■ **WHAT YOU WILL DO**
Beginning with the first line of the data below, extract each line up to and including the one containing "Screen dimensions: 430x357". Copy them exactly and add nothing.

■ **STUDY MATERIAL**

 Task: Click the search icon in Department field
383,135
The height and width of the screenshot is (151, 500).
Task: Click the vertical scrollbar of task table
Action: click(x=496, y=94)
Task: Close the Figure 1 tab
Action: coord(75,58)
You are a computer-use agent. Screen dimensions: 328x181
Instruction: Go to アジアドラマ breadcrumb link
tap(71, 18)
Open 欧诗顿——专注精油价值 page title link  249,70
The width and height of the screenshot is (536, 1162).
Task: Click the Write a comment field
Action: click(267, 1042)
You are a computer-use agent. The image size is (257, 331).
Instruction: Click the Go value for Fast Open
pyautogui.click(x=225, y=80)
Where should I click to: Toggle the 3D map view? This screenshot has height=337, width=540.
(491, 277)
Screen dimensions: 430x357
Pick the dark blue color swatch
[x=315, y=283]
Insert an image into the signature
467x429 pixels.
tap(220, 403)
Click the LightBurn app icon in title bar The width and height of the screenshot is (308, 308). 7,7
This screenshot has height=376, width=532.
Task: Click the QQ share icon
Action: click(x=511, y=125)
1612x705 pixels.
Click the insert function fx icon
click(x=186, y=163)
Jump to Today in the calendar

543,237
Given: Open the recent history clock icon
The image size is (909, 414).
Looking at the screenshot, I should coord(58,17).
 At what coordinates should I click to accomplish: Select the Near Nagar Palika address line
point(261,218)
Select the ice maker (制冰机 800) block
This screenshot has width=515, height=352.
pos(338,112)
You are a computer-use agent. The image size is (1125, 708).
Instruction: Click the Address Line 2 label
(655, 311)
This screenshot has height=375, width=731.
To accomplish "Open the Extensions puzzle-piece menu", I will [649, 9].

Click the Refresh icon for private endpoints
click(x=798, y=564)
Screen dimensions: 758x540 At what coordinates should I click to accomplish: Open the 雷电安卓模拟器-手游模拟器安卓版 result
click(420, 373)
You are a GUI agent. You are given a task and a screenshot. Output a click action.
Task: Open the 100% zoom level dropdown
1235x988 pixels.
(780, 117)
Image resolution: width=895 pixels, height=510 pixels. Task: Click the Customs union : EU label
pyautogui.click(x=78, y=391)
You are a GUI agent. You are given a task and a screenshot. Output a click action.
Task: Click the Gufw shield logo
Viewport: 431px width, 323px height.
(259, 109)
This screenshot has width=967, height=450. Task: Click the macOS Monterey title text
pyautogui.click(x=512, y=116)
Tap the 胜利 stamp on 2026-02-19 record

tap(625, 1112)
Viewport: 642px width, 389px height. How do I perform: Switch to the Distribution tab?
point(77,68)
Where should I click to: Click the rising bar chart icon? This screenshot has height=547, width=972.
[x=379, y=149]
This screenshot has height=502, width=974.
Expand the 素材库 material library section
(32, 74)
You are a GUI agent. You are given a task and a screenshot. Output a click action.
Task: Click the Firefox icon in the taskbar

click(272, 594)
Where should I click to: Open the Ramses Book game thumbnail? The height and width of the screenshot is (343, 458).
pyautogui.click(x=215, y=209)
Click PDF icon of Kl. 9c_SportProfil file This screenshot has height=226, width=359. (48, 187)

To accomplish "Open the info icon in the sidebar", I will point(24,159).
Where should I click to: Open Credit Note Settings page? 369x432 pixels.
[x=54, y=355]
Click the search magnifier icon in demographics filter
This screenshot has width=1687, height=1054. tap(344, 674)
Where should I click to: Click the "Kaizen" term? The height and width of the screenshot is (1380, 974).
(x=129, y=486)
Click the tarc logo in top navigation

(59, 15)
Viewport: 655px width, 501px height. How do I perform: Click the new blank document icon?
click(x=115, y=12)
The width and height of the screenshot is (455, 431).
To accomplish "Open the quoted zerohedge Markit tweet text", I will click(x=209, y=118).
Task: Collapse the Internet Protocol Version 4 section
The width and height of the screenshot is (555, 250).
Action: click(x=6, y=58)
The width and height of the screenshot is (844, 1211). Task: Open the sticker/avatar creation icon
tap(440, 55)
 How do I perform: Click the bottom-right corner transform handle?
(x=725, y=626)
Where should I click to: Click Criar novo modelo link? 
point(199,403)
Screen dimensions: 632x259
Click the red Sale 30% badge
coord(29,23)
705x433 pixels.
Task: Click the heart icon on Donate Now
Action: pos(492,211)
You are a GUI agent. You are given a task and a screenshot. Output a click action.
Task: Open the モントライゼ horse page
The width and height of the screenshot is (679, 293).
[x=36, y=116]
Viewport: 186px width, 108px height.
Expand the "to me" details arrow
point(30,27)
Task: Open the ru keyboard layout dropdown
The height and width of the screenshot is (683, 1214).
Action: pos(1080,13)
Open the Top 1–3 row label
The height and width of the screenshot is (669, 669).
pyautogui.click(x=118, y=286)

■ **WRITTEN ANSWER**
 Task: Click the search icon in Department field
383,135
The height and width of the screenshot is (151, 500).
Task: Click the vertical scrollbar of task table
Action: click(x=496, y=94)
Task: Close the Figure 1 tab
Action: coord(75,58)
You are a computer-use agent. Screen dimensions: 328x181
Instruction: Go to アジアドラマ breadcrumb link
tap(71, 18)
Open 欧诗顿——专注精油价值 page title link  249,70
The width and height of the screenshot is (536, 1162).
Task: Click the Write a comment field
Action: click(267, 1042)
You are a computer-use agent. The image size is (257, 331).
Instruction: Click the Go value for Fast Open
pyautogui.click(x=225, y=80)
Where should I click to: Toggle the 3D map view? This screenshot has height=337, width=540.
(491, 277)
Screen dimensions: 430x357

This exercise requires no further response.